In its risk management tasks, the board is assisted by the executive committee and a risk committee. In parallel, the corporate risk unit establishes global risk management strategies and policies while the business areas’ risk units set customer risk profiles within the corporate policy framework.
The economic capital required to cover losses is calculated by integrating the various risks managed by the Group. Through risk diversification, BBVA’s needs of total economic capital are lower than the sum of the economic capital needs of its individual activities.
Risk integration at BBVA recognizes the benefit of diversification. Measurement of risk is a two-stage process: first, risks (credit, market and other) are defined individually according to their specific features; then, they are aggregated using a model that takes risk inter-dependency into account.
Economic risk capital (ERC) amounted to €29,145m at December, 31, 2011, 10.9% ahead of the previous year. Customer credit risk associated with the branch network was the main risk class and accounted for 64.2% of the total.
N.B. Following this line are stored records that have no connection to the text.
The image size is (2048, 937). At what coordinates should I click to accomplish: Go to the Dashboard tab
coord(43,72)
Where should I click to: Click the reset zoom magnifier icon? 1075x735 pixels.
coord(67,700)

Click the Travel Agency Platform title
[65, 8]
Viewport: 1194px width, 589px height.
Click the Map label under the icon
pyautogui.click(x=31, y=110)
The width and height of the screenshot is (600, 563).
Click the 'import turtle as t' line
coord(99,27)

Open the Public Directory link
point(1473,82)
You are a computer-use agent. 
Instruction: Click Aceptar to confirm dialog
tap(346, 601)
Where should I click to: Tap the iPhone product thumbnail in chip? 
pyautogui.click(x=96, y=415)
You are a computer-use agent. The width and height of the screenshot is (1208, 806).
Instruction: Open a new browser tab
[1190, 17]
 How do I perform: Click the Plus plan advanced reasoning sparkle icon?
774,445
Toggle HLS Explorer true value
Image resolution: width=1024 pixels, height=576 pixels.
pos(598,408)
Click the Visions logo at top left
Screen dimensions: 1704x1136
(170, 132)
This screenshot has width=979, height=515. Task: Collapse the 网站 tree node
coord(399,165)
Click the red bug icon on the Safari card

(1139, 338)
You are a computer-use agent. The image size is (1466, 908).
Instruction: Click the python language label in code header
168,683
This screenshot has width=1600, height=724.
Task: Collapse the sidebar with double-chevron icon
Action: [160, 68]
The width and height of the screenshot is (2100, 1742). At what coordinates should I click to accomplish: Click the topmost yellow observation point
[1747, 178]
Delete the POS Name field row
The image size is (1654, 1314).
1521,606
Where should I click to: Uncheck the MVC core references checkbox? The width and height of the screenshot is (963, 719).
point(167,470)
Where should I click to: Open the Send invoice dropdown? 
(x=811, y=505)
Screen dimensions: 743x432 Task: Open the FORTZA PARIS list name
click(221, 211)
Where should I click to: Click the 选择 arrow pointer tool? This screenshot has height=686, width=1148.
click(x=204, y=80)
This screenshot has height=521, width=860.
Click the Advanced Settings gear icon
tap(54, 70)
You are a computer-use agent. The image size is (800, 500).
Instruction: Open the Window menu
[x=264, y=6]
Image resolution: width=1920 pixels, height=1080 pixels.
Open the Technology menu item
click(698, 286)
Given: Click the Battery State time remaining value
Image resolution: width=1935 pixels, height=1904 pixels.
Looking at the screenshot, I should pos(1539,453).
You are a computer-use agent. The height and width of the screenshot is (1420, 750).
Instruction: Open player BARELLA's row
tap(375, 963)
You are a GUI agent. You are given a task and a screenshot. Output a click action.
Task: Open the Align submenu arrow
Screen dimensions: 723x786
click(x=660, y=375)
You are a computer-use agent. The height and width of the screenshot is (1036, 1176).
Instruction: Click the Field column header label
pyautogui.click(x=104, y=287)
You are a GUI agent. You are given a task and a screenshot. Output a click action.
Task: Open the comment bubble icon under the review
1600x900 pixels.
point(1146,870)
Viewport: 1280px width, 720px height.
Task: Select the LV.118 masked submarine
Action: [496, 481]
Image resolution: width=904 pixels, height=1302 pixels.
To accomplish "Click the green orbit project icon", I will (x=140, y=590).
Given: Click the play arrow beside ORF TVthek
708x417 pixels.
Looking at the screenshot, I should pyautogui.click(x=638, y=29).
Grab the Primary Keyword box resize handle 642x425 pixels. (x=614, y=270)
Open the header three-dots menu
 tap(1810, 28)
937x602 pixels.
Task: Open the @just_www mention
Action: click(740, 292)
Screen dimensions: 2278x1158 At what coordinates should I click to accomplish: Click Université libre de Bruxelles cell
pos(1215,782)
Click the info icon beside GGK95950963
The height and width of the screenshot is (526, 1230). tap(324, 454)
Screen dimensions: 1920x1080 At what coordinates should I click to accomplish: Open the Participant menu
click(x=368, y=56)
The ERC for equity increased by 28.2%. It includes the impact of the greater exposure in CNCB after its capital increase, and the effect of the exchange rate, due to the appreciation of the Hong Kong dollar. Structural interest-rate and exchange-rate ERC fell jointly by 30.2%, due to the conversion of preference shares and the impact of regulatory changes on the accounting of the exchange rate. The weight of ERC from market operations is reduced, due to a 13.9% decrease compared with the previous year. Finally, operational-risk ERC increased by 6.1%, due to the recalibration of the model at the end of the year.